**Task:** Print exactly the lines below between the line holding "Click the back" and the line holding "The image size is (1138, 700).", inclusive, and nothing more.

**Task data:**
··········

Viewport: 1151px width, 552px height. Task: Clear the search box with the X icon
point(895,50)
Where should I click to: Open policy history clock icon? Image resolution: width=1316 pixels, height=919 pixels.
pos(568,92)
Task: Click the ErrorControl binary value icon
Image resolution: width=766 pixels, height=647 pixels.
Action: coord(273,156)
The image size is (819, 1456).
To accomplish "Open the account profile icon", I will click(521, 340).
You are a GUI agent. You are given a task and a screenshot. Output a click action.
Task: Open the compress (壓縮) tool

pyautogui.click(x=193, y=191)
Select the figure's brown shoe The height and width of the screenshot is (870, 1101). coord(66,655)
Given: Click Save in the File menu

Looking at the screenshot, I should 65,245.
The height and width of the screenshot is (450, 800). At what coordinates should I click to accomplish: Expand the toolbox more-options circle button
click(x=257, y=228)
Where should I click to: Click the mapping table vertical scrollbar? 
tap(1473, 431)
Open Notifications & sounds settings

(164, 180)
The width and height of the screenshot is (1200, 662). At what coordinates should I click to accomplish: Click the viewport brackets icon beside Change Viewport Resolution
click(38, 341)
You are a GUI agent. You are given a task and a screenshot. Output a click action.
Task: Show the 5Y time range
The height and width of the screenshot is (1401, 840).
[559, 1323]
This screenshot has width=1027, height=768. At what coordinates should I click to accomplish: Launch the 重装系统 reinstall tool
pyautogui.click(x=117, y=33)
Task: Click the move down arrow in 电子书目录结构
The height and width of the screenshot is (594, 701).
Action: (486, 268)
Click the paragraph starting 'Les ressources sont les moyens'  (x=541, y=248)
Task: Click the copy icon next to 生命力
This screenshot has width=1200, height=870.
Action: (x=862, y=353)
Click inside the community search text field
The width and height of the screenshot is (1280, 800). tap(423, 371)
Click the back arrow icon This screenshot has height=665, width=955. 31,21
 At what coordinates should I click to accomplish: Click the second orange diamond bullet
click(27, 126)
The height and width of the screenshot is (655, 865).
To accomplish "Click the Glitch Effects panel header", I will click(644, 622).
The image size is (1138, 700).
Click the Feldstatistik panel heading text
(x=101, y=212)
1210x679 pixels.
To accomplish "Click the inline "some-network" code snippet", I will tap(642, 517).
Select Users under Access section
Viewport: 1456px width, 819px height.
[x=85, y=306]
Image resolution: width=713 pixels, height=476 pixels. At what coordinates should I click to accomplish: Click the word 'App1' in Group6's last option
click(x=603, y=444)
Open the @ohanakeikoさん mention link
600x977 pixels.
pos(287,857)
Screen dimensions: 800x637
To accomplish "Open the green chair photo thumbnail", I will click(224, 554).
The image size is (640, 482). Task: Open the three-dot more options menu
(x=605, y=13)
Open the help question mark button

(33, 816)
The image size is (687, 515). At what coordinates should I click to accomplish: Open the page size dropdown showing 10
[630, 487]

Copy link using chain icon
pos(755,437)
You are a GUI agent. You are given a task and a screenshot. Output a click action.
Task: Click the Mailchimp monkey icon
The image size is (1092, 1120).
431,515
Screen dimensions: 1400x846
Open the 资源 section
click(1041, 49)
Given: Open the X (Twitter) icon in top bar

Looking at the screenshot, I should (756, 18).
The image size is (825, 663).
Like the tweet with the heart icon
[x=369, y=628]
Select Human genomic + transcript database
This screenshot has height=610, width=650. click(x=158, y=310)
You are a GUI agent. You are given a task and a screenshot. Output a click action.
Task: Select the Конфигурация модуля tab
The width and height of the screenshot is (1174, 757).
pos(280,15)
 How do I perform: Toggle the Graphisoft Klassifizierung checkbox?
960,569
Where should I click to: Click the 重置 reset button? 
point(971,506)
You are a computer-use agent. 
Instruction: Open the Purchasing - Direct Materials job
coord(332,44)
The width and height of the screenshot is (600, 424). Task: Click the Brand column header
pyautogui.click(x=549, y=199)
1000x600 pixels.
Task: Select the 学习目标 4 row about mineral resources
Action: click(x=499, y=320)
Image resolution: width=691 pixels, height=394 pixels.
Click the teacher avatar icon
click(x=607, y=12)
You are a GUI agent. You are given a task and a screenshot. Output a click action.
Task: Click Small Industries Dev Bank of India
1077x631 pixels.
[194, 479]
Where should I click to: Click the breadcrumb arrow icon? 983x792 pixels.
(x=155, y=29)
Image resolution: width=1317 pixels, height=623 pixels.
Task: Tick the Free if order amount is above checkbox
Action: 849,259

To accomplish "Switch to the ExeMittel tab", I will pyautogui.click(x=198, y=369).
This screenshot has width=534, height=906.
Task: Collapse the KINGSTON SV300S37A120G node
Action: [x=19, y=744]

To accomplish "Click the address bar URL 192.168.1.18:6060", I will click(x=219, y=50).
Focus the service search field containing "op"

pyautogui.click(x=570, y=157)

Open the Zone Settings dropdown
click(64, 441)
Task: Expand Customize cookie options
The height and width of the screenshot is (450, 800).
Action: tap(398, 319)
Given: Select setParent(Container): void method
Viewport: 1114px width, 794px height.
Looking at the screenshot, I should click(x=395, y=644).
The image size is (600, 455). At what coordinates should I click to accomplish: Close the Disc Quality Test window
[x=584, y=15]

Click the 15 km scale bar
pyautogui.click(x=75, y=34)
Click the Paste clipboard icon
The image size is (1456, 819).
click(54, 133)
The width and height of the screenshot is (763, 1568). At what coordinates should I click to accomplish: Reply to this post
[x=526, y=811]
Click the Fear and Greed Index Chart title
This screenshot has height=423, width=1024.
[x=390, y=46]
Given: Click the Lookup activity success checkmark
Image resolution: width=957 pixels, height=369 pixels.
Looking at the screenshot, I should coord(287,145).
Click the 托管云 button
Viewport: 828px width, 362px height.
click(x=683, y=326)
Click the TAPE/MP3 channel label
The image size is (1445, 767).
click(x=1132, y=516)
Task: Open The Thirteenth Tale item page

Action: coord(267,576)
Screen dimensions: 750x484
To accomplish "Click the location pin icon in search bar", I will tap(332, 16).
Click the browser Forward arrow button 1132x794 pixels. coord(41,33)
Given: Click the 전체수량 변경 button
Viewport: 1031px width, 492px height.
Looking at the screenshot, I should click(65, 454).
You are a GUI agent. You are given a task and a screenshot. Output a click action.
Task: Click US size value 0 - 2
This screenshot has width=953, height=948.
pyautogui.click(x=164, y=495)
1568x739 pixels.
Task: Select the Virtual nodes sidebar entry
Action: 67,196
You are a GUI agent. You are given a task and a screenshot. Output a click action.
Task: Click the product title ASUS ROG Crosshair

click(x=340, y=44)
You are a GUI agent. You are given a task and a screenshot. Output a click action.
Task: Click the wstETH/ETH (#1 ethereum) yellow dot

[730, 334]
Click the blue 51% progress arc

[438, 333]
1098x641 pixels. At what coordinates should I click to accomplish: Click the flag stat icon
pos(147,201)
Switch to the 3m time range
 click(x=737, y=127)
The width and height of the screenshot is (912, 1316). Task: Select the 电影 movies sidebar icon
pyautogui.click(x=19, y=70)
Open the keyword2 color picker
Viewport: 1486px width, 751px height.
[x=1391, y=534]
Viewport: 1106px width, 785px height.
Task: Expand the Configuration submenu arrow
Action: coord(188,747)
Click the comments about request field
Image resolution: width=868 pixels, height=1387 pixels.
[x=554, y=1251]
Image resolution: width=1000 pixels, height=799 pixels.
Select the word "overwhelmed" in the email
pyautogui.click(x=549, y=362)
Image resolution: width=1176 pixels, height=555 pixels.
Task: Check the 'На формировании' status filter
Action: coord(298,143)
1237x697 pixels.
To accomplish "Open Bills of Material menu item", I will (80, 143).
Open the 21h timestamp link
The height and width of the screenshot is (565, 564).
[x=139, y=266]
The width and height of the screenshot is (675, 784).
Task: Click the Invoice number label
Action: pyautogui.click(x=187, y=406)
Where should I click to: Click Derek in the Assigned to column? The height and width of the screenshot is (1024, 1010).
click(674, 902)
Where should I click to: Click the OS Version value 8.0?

··········

**Final answer:**
Click the back arrow icon This screenshot has height=665, width=955. 31,21
 At what coordinates should I click to accomplish: Click the second orange diamond bullet
click(27, 126)
The height and width of the screenshot is (655, 865).
To accomplish "Click the Glitch Effects panel header", I will click(644, 622).
The image size is (1138, 700).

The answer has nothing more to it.